EXERCISE REQUIREMENTS:
Read the listing below and copy out each line where the word "computer" occurs.

----------------

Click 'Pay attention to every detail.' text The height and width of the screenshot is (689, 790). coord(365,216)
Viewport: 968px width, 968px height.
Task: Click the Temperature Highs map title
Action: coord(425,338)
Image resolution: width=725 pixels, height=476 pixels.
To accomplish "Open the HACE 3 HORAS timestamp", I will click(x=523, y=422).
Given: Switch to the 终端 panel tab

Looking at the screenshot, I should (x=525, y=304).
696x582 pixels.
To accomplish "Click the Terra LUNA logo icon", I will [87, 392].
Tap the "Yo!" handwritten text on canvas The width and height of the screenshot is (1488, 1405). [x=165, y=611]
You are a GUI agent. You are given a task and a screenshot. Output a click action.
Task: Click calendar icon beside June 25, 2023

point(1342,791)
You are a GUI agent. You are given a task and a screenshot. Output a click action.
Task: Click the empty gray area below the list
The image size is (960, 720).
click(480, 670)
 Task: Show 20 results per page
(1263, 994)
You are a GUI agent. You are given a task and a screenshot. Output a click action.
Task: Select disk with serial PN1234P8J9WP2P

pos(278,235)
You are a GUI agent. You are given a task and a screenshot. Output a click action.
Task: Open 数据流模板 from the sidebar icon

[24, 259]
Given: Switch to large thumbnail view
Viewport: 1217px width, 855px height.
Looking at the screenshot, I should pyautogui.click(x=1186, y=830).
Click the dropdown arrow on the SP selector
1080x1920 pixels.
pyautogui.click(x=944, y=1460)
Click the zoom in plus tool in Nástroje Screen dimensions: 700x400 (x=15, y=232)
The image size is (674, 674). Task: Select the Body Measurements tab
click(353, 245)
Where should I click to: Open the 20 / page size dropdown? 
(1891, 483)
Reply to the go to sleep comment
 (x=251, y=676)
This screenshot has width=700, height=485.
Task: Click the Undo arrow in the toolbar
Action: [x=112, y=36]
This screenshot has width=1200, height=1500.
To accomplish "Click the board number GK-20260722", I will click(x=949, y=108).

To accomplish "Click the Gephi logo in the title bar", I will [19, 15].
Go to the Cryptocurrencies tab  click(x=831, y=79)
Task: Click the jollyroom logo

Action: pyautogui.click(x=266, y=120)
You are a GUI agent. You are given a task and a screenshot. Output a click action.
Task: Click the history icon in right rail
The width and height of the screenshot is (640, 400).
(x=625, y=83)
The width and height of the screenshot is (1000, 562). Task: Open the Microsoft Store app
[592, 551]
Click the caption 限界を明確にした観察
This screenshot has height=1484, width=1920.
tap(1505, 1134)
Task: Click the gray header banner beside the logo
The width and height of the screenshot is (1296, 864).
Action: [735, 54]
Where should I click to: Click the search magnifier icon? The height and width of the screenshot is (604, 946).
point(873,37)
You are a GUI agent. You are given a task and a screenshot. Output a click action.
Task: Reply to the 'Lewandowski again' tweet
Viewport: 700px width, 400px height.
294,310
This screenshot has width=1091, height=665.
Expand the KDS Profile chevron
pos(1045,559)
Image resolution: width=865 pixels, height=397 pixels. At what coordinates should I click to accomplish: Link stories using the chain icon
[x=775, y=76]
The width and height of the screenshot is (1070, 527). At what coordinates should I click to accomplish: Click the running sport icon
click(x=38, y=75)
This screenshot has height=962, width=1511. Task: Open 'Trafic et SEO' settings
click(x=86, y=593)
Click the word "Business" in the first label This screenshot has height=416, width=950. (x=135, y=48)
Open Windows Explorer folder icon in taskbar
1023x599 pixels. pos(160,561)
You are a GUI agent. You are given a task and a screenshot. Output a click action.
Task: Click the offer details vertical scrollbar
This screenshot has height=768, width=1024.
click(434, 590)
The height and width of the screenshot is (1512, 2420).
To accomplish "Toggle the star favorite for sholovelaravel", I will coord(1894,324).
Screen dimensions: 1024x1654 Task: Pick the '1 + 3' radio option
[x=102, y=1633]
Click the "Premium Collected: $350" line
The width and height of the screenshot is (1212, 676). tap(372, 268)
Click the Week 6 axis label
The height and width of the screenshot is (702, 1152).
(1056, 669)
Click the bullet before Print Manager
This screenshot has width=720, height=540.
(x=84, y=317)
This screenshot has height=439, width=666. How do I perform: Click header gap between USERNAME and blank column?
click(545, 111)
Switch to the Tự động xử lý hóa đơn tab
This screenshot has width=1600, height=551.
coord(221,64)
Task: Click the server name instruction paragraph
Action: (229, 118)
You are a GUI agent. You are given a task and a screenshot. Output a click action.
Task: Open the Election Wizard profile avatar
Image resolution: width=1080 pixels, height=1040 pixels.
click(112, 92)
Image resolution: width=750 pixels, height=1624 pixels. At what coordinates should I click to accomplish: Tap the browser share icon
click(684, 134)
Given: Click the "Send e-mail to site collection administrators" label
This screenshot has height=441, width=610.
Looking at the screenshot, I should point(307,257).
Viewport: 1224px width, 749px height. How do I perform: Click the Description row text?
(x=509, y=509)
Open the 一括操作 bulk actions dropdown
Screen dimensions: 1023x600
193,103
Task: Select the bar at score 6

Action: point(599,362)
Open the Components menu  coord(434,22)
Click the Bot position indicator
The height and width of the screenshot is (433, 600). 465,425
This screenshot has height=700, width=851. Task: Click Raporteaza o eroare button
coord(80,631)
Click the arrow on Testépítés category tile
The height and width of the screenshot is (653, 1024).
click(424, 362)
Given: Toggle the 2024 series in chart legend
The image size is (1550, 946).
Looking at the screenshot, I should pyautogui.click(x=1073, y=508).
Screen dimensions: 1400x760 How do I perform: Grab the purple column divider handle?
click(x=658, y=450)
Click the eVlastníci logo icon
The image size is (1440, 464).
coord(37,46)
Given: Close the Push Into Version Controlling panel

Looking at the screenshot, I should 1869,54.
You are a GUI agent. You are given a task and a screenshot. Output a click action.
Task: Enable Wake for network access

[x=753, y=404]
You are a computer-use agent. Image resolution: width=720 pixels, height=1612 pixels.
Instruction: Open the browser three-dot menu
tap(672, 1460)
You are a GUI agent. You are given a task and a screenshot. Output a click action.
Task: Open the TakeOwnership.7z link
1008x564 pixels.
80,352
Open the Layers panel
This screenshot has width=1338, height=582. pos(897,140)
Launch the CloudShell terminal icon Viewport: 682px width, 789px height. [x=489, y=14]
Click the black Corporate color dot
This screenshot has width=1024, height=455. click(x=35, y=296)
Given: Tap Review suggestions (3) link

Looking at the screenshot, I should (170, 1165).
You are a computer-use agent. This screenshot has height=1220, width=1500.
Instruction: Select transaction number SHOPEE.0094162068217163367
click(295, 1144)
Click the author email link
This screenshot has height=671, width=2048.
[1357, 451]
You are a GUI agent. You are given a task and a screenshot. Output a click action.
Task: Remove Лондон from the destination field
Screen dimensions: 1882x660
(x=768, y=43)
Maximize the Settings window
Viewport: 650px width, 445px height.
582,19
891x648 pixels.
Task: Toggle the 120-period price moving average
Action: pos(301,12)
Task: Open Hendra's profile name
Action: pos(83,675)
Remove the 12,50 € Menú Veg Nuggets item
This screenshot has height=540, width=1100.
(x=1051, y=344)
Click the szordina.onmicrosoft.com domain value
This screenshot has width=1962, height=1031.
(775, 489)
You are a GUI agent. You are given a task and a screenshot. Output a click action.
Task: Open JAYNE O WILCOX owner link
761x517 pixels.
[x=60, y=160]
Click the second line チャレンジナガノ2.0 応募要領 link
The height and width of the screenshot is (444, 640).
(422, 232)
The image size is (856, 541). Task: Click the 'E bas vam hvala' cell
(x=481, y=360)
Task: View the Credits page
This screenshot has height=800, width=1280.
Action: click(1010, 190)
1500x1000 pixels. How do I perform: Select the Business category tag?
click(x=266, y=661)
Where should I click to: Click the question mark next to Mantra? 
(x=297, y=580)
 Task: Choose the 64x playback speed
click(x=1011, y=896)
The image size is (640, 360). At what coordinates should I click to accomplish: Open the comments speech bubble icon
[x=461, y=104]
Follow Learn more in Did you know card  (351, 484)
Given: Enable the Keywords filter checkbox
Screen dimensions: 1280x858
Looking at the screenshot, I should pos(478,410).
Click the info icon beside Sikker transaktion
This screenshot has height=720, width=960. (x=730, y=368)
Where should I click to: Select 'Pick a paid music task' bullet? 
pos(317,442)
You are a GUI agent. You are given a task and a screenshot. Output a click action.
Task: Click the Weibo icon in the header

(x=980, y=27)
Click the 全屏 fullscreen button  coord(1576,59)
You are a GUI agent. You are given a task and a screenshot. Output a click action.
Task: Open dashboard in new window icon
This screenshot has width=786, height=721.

----------------

PROBLEM SOLUTION:
You are a computer-use agent. Image resolution: width=720 pixels, height=1612 pixels.
You are a computer-use agent. This screenshot has height=1220, width=1500.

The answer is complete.